**AIM OF THE TASK**
Would you print, word for word, only the lines running from the line with "Where should I" to the last line of the entries, without the pictures?

**RECORDS FOR THE EXERCISE**

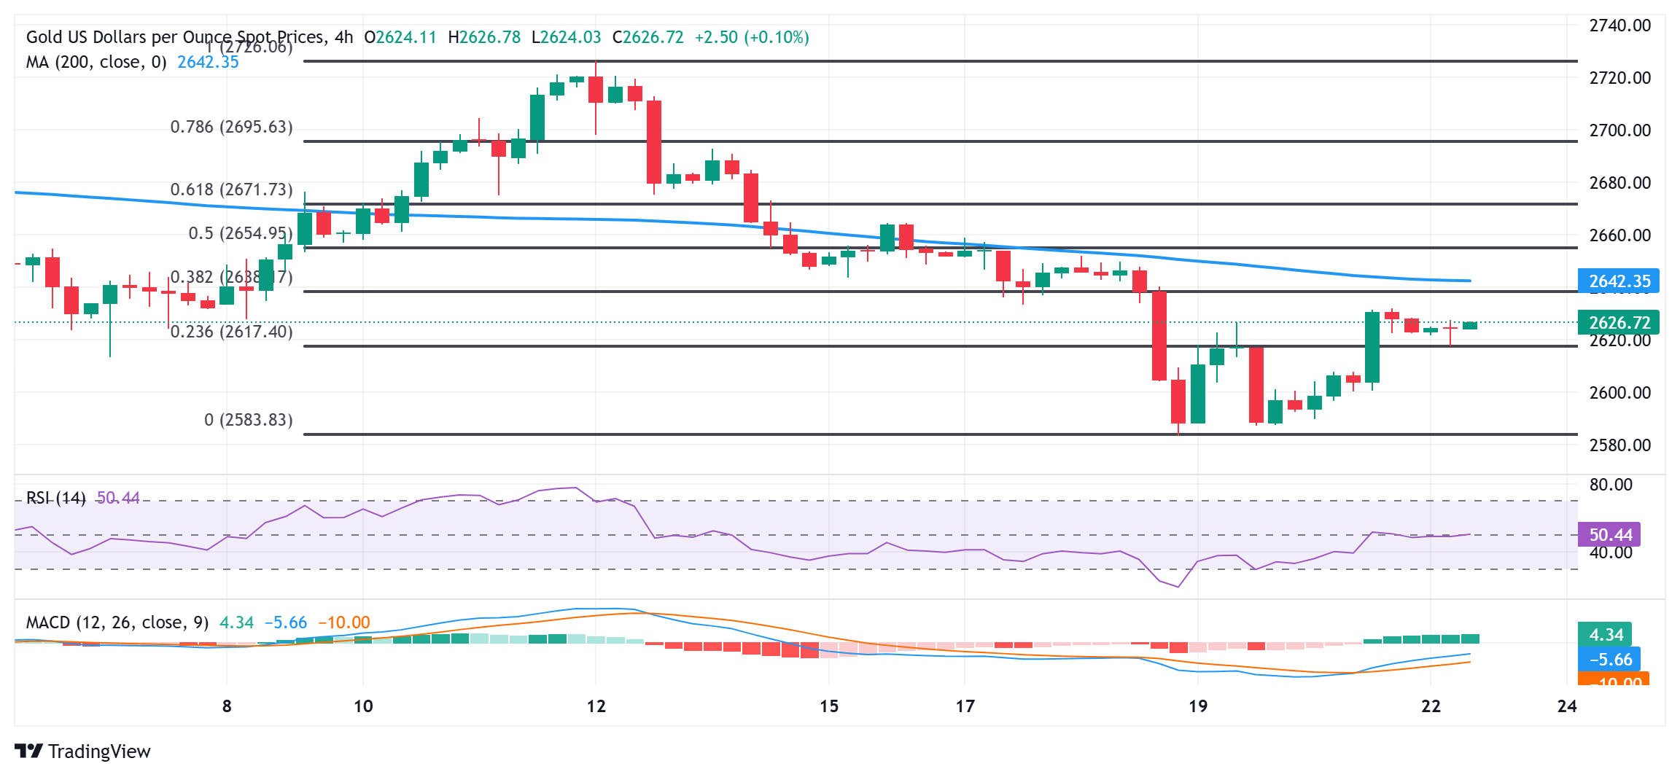Click the 2700.00 price axis label
The width and height of the screenshot is (1680, 777).
click(1619, 130)
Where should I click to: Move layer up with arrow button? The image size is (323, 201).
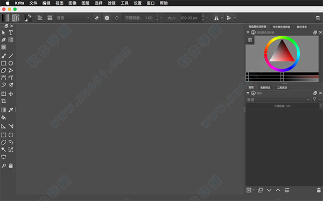point(278,190)
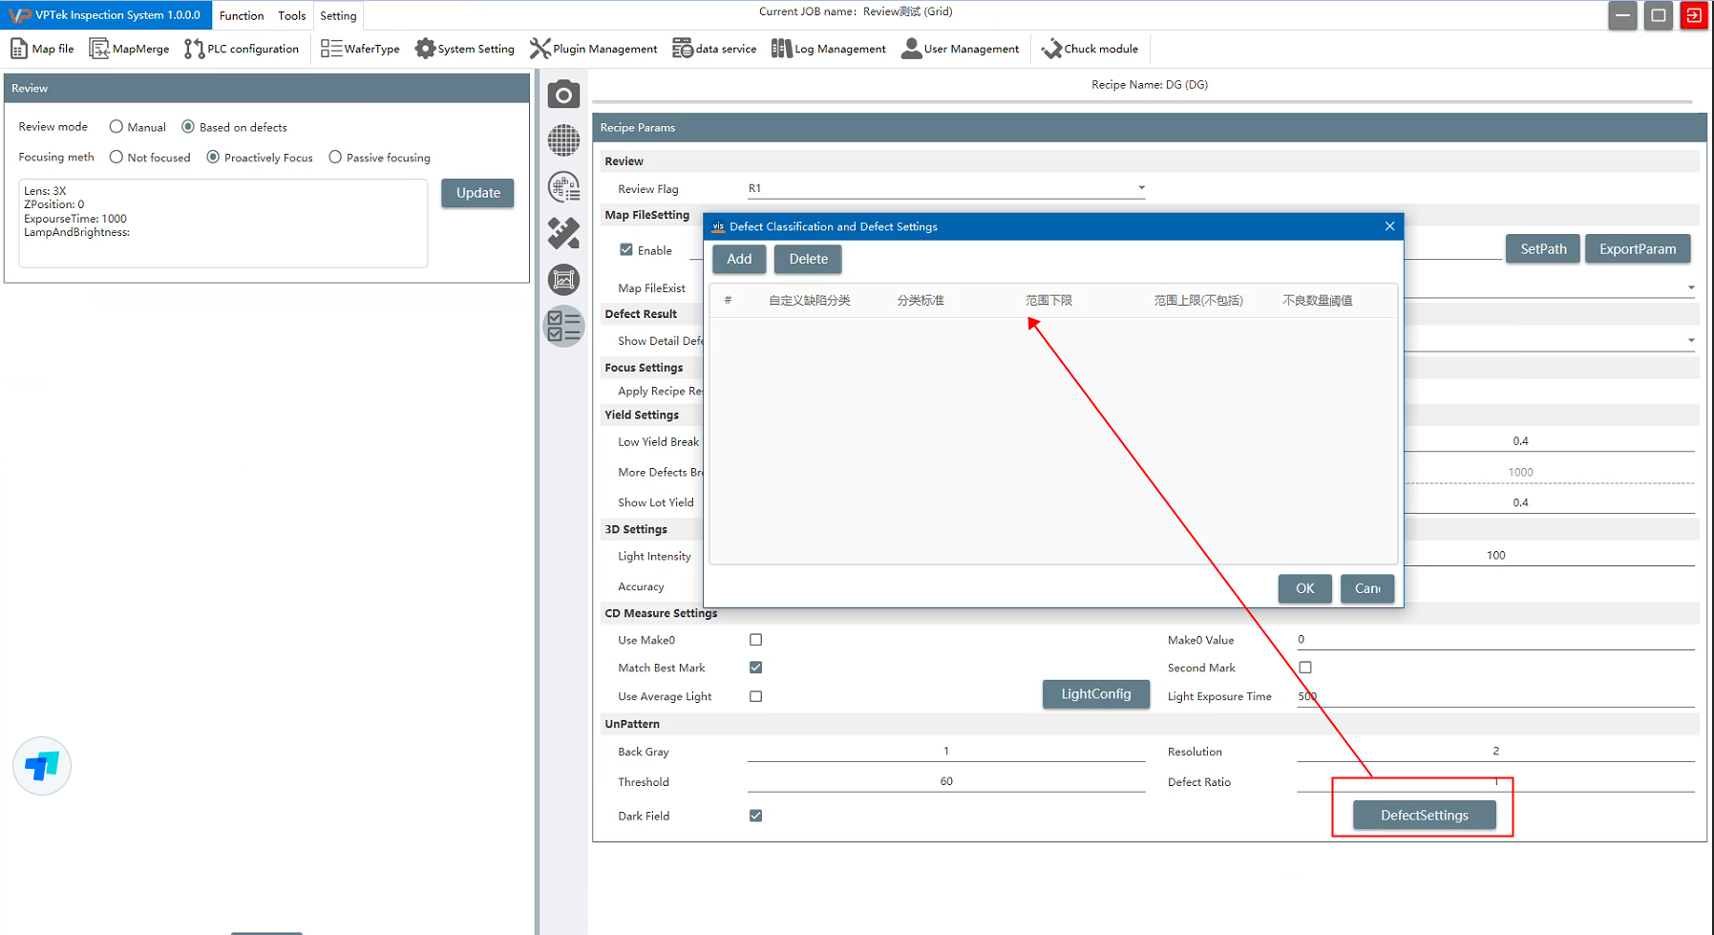1714x935 pixels.
Task: Expand the Review Flag dropdown
Action: click(1141, 188)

**SOLUTION BELOW**
Where should I click to: Move layer up with arrow button? The image size is (323, 201).
point(278,190)
1714x935 pixels.
Task: Expand the Review Flag dropdown
Action: click(1141, 188)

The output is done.